Ces étapes combinées font du plastique un matériau à l’impact climatique majeur, avant même qu’il n’entre en circulation dans notre quotidien.
Si aucune mesure ambitieuse n’est prise, la production de plastique pourrait doubler d’ici 2040, faisant exploser ses émissions de GES et compromettant les efforts mondiaux pour limiter la hausse des températures.
Les experts estiment que, sans régulation, les émissions de GES liées au plastique représenteront le 5e budget carbone mondial d’ici 2050 (source : « Climate Impact of Primary Plastic Production », Lawrence Berkeley National Laboratory, avril 2024)
Le plastique : nouvel eldorado des géants pétro-gaziers
Avec l’essor des énergies renouvelables et des politiques de décarbonation, la demande en pétrole et en gaz pour le secteur énergétique est en déclin dans de nombreuses régions du monde. Pour compenser cette perte, les industries fossiles ont trouvé leur nouvel eldorado : la pétrochimie, dont le plastique est une composante majeure.

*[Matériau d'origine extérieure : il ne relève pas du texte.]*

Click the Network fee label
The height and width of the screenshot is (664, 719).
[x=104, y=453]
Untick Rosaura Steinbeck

Environ 99 % des plastiques produits aujourd’hui sont dérivés des ressources fossiles. Cette dépendance signifie que la croissance de la production de plastique soutient indirectement la demande de combustibles fossiles. Ce chiffre explique en grande partie pourquoi les géants pétroliers investissent massivement dans les infrastructure dédiées à la production de plastique : ils diversifient leurs activités et “compense les pertes dans d’autres secteurs” tout en continuant à exploiter les hydrocarbures.

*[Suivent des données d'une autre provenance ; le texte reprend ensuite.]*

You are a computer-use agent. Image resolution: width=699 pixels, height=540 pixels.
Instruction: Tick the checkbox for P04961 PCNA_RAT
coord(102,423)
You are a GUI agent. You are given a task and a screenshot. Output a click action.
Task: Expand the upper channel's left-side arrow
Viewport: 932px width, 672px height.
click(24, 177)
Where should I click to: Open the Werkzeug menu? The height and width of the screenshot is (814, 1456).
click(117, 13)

La stratégie des géants pétroliers transforme le plastique en un outil pour prolonger la dépendance mondiale aux combustibles fossiles. Sans une action forte et concertée pour limiter cette expansion, les crises du climat et de la pollution plastique continueront de s’aggraver. Réduire la production de plastique n’est donc pas seulement un enjeu environnemental, mais une condition essentielle pour une transition écologique réussie.